DIRECTIONS:
From the entries that follow, reproduce exactly and only the lines from the line with "Instruction: Switch to" to the line with "Image resolution: width=1380", endpoints included.
*** Opening of EXERCISE MATERIALS ***
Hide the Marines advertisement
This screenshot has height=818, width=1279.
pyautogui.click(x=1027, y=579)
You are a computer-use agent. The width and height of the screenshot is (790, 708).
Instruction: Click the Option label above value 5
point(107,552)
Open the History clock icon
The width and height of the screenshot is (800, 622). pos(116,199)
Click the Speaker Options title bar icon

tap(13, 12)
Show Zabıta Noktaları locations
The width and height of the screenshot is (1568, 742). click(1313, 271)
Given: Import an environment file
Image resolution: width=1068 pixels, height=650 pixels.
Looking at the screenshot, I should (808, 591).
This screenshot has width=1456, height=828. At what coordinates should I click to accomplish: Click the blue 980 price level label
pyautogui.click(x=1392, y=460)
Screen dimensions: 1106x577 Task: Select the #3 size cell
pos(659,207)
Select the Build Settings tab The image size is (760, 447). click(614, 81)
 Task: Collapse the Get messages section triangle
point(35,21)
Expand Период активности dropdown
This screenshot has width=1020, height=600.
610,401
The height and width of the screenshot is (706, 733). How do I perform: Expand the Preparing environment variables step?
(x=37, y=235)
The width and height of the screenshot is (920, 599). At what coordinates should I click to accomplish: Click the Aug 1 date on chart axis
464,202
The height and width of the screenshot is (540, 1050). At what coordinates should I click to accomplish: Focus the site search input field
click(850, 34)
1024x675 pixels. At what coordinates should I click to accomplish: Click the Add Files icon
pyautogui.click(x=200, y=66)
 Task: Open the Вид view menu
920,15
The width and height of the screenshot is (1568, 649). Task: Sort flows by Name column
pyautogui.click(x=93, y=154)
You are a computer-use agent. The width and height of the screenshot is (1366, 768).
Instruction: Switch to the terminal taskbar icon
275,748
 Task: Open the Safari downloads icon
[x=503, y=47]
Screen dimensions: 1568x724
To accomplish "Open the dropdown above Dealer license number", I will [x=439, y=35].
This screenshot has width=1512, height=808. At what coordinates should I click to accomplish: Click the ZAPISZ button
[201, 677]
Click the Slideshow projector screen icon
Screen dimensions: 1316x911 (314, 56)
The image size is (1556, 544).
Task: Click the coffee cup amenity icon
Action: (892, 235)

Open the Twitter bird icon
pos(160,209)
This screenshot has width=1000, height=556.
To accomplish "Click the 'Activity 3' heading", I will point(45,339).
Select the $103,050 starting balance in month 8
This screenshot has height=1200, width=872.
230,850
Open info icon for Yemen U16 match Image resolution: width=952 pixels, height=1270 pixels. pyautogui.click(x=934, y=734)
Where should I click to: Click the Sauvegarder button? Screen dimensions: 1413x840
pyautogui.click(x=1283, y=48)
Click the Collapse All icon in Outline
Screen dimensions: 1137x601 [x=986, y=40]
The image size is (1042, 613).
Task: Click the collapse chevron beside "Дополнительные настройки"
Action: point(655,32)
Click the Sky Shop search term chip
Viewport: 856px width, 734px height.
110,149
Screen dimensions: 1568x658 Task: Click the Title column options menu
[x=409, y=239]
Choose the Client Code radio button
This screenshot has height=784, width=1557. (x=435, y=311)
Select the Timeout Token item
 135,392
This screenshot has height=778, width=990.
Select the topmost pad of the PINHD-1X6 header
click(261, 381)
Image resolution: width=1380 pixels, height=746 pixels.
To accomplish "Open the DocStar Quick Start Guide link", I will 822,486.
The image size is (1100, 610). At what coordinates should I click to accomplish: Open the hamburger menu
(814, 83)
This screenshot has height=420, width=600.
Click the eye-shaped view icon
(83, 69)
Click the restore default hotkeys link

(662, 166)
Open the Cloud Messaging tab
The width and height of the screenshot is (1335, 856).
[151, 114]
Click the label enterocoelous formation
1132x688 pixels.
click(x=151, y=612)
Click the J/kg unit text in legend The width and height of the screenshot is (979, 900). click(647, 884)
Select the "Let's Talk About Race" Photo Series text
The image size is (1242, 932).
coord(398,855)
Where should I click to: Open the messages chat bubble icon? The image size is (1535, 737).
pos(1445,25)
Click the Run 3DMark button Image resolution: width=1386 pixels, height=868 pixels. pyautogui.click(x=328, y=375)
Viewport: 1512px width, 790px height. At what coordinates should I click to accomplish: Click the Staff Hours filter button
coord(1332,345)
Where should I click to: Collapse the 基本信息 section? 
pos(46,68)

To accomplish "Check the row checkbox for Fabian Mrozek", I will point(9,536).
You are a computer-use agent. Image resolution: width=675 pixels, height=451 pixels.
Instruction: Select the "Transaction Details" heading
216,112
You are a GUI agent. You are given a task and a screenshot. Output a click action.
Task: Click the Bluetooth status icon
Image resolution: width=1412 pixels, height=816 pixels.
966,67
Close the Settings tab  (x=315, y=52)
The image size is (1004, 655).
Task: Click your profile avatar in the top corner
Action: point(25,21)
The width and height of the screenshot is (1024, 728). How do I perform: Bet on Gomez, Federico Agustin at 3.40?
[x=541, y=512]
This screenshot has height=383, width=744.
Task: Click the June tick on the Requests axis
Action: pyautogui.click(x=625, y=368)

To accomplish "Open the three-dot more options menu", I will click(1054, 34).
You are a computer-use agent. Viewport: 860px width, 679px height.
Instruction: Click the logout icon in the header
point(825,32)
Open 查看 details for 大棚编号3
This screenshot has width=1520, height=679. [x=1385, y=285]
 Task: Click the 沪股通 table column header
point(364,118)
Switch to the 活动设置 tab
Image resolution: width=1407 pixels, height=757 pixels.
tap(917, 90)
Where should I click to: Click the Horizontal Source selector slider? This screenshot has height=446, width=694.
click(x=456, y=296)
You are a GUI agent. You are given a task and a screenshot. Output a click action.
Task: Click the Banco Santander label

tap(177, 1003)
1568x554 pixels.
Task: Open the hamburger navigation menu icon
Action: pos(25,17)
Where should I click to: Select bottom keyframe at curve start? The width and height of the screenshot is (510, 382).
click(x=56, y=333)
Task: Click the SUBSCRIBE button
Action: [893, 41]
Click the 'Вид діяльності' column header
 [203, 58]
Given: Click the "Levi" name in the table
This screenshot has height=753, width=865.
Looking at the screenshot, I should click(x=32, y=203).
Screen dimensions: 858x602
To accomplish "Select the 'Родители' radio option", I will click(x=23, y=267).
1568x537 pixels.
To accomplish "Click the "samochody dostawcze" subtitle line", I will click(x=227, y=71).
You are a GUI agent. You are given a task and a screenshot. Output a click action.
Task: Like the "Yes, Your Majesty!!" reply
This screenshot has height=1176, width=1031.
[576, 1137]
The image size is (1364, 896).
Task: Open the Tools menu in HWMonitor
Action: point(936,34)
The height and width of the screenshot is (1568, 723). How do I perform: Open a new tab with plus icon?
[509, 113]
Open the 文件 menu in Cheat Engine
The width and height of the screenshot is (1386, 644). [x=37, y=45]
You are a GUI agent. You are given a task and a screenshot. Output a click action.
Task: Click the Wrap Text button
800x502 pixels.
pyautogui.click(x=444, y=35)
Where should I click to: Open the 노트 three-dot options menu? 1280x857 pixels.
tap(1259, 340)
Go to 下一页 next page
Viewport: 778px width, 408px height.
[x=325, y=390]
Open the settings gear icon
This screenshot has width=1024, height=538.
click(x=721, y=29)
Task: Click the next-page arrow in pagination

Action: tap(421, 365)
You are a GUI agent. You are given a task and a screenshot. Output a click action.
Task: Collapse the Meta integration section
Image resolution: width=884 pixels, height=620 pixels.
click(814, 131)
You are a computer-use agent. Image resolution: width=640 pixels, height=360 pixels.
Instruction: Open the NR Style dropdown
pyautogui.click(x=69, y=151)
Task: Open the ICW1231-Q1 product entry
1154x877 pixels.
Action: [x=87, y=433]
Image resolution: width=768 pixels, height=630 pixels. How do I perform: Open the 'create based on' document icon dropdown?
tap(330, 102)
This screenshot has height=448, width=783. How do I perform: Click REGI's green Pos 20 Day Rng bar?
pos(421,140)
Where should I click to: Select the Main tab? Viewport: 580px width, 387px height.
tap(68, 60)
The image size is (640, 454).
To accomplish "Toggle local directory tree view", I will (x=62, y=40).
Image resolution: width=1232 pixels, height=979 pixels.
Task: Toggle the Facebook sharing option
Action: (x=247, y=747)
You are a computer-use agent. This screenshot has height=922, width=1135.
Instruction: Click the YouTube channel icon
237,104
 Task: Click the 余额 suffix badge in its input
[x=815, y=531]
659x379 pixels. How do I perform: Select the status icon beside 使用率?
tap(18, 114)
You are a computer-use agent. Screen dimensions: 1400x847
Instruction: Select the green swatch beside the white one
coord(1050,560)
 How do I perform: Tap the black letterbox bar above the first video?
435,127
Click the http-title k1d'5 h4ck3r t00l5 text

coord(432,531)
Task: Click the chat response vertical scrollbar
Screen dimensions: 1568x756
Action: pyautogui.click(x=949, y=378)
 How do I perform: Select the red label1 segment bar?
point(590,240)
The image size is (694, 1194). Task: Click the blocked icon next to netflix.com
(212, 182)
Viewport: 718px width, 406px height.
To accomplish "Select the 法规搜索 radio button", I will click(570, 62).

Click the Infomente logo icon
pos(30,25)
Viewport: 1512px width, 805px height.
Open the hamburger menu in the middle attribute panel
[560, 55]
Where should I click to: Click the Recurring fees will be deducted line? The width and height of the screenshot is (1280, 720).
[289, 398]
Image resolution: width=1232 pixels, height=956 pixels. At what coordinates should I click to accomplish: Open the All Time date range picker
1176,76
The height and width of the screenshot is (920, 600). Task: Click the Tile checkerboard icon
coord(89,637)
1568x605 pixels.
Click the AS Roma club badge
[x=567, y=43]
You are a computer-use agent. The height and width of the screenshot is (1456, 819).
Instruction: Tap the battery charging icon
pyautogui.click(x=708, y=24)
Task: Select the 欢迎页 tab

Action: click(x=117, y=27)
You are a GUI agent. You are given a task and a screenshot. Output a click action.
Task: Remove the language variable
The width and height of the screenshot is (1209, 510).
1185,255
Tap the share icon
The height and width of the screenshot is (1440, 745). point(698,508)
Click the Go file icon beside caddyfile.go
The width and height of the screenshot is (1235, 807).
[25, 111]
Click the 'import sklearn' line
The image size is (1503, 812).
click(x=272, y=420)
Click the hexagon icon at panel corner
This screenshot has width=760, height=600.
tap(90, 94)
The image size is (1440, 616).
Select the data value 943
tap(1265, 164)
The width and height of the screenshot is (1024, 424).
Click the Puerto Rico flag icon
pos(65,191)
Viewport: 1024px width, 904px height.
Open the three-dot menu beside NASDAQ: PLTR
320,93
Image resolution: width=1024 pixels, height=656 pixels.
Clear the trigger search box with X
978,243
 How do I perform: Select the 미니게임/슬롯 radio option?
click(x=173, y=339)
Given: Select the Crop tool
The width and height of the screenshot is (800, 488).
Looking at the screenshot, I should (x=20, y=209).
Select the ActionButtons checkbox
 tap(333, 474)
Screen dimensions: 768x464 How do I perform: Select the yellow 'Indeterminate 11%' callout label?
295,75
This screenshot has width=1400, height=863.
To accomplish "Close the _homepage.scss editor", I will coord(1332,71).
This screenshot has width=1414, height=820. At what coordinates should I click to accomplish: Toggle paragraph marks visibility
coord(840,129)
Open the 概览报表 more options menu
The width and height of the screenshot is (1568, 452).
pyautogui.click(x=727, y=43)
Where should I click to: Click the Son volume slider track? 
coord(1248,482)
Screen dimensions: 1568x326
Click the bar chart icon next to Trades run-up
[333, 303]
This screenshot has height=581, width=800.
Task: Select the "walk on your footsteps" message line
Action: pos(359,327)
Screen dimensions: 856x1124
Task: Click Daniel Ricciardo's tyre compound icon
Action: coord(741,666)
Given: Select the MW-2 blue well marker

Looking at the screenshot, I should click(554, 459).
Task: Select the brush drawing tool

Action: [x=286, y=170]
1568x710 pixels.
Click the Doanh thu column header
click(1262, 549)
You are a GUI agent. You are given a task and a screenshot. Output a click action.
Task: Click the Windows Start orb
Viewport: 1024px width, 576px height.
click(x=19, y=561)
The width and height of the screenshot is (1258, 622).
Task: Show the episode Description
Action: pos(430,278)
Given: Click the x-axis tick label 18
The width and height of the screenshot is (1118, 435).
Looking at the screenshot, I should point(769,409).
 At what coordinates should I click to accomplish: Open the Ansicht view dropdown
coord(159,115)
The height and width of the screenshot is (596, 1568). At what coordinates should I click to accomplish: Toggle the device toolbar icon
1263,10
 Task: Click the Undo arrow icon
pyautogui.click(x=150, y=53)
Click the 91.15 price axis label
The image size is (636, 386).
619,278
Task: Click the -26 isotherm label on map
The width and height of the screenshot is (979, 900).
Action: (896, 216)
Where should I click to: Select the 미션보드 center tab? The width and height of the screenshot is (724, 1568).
*** Close of EXERCISE MATERIALS ***
EXERCISE RESPONSE:
Instruction: Switch to the terminal taskbar icon
275,748
 Task: Open the Safari downloads icon
[x=503, y=47]
Screen dimensions: 1568x724
To accomplish "Open the dropdown above Dealer license number", I will [x=439, y=35].
This screenshot has width=1512, height=808. At what coordinates should I click to accomplish: Click the ZAPISZ button
[201, 677]
Click the Slideshow projector screen icon
Screen dimensions: 1316x911 (314, 56)
The image size is (1556, 544).
Task: Click the coffee cup amenity icon
Action: (892, 235)

Open the Twitter bird icon
pos(160,209)
This screenshot has width=1000, height=556.
To accomplish "Click the 'Activity 3' heading", I will point(45,339).
Select the $103,050 starting balance in month 8
This screenshot has height=1200, width=872.
230,850
Open info icon for Yemen U16 match Image resolution: width=952 pixels, height=1270 pixels. pyautogui.click(x=934, y=734)
Where should I click to: Click the Sauvegarder button? Screen dimensions: 1413x840
pyautogui.click(x=1283, y=48)
Click the Collapse All icon in Outline
Screen dimensions: 1137x601 [x=986, y=40]
The image size is (1042, 613).
Task: Click the collapse chevron beside "Дополнительные настройки"
Action: point(655,32)
Click the Sky Shop search term chip
Viewport: 856px width, 734px height.
110,149
Screen dimensions: 1568x658 Task: Click the Title column options menu
[x=409, y=239]
Choose the Client Code radio button
This screenshot has height=784, width=1557. (x=435, y=311)
Select the Timeout Token item
 135,392
This screenshot has height=778, width=990.
Select the topmost pad of the PINHD-1X6 header
click(261, 381)
Image resolution: width=1380 pixels, height=746 pixels.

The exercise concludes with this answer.